Data excerpts.
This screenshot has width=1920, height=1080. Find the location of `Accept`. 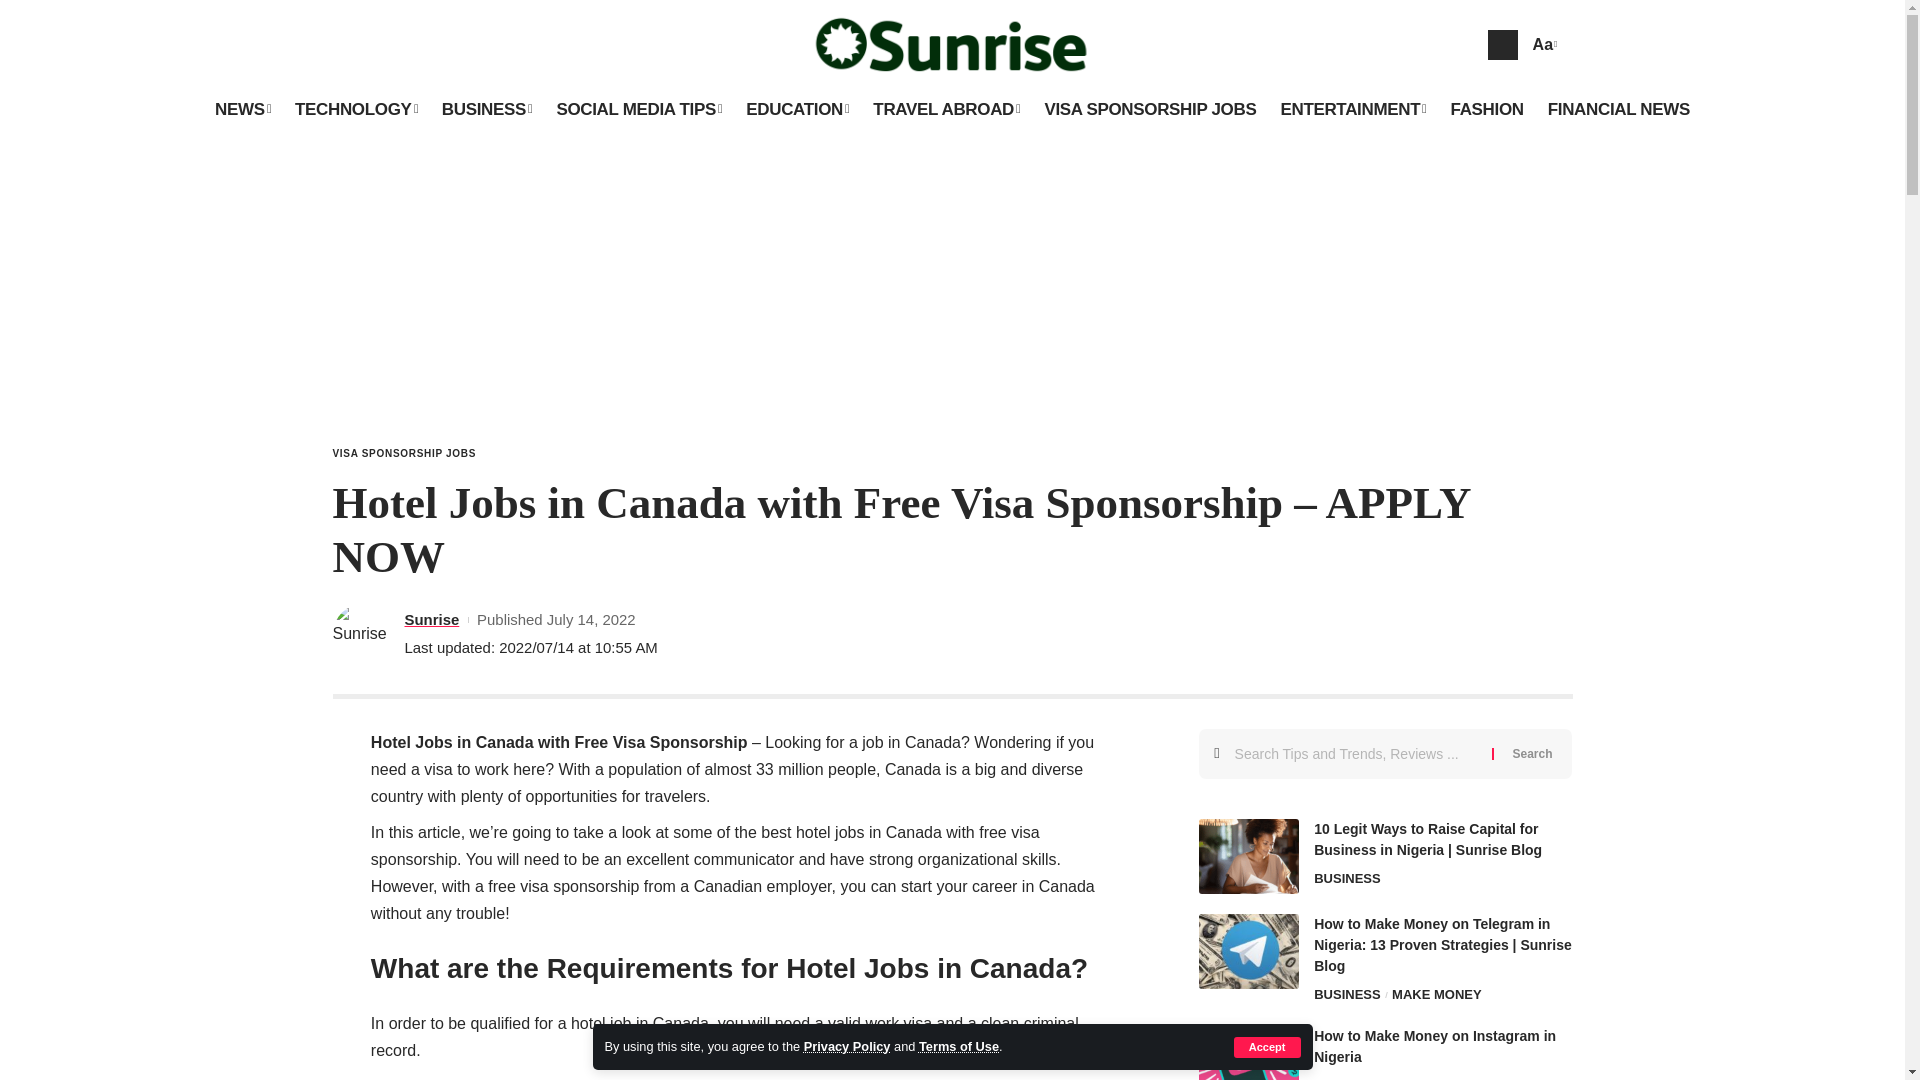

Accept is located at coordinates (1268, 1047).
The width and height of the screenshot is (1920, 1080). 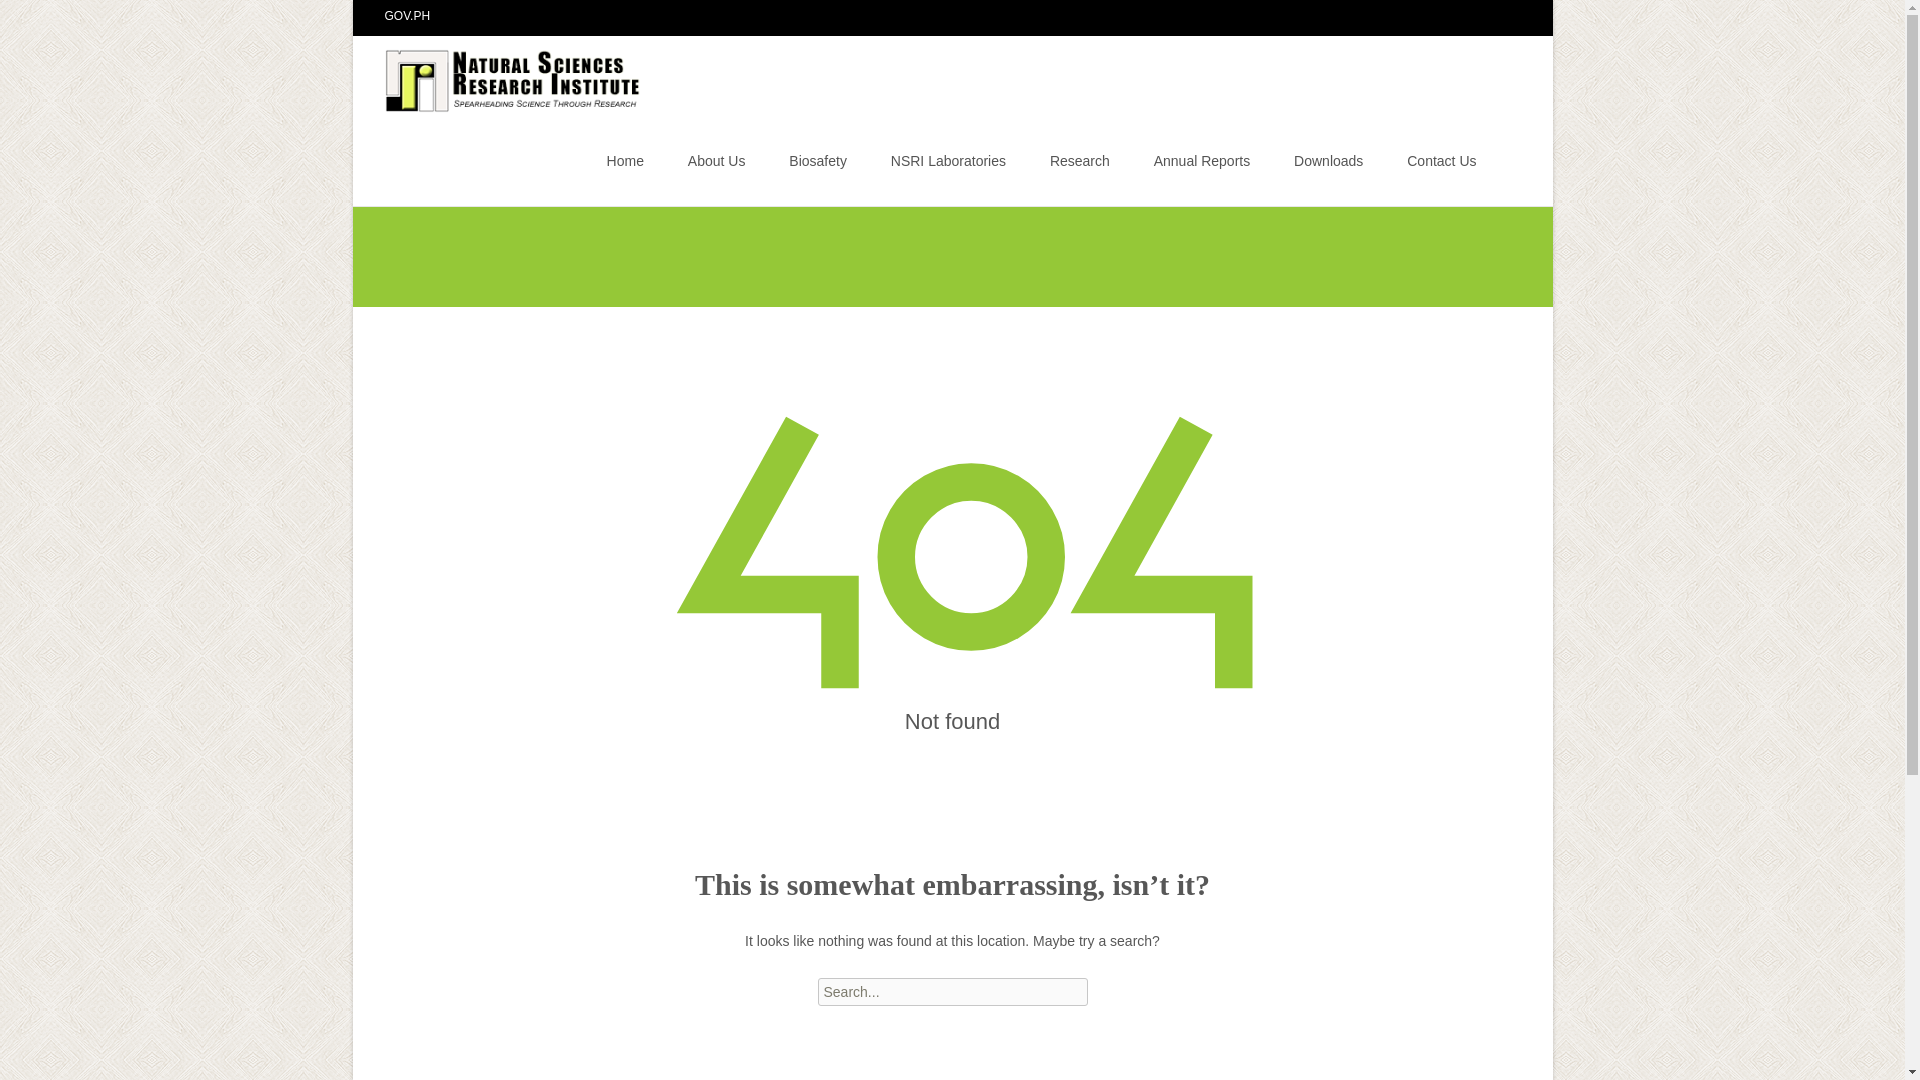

==

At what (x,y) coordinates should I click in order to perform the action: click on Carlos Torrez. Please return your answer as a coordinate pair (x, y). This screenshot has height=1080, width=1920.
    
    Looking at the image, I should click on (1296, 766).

Aim of the exercise.
Render the lines from the one containing "This screenshot has width=1920, height=1080." through the one containing "The width and" as a Markdown table with the columns Row and Line, numbering each row and omitting blank lines. Leave the pictures out of the answer.

Answer for this exercise.
| Row | Line |
|---|---|
| 1 | This screenshot has width=1920, height=1080. Find the location of `Accept`.  |
| 2 | Accept is located at coordinates (1268, 1047). |
| 3 | The width and height of the screenshot is (1920, 1080).  |